## Task goal:
Write out the records below, starting at the line that contains "This screenshot has" and continuing through the end of the records, with the pictures left out.

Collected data

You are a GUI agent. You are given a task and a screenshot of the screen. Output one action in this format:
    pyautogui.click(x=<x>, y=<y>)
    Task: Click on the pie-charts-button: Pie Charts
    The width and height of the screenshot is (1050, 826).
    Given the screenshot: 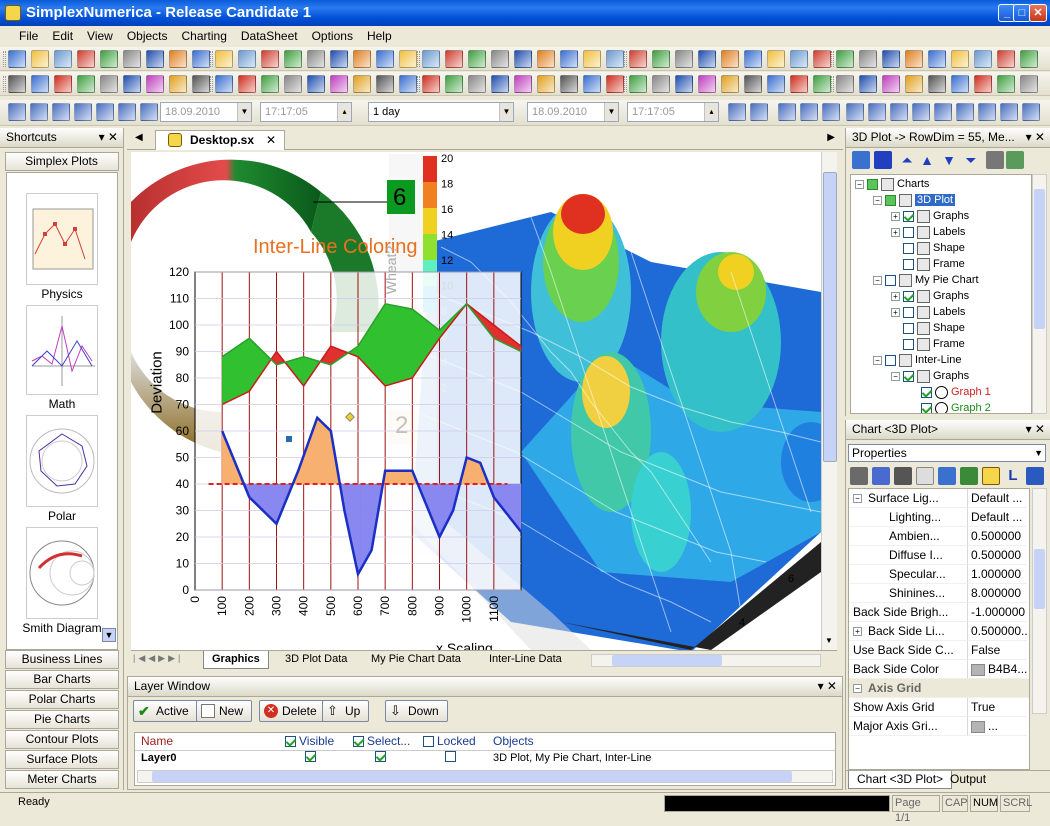 What is the action you would take?
    pyautogui.click(x=62, y=720)
    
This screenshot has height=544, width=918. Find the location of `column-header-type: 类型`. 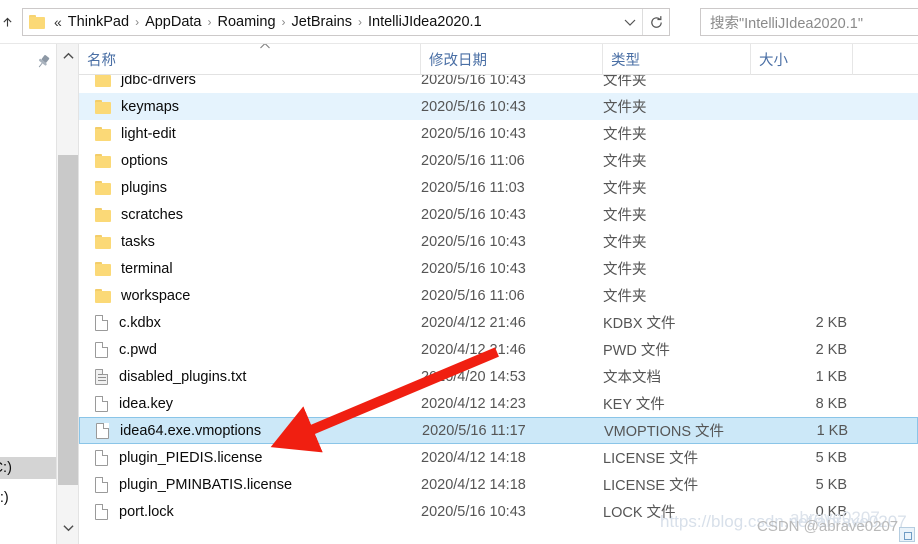

column-header-type: 类型 is located at coordinates (676, 60).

## Exercise answer:
This screenshot has height=544, width=918. Find the location of `column-header-type: 类型`. 

column-header-type: 类型 is located at coordinates (676, 60).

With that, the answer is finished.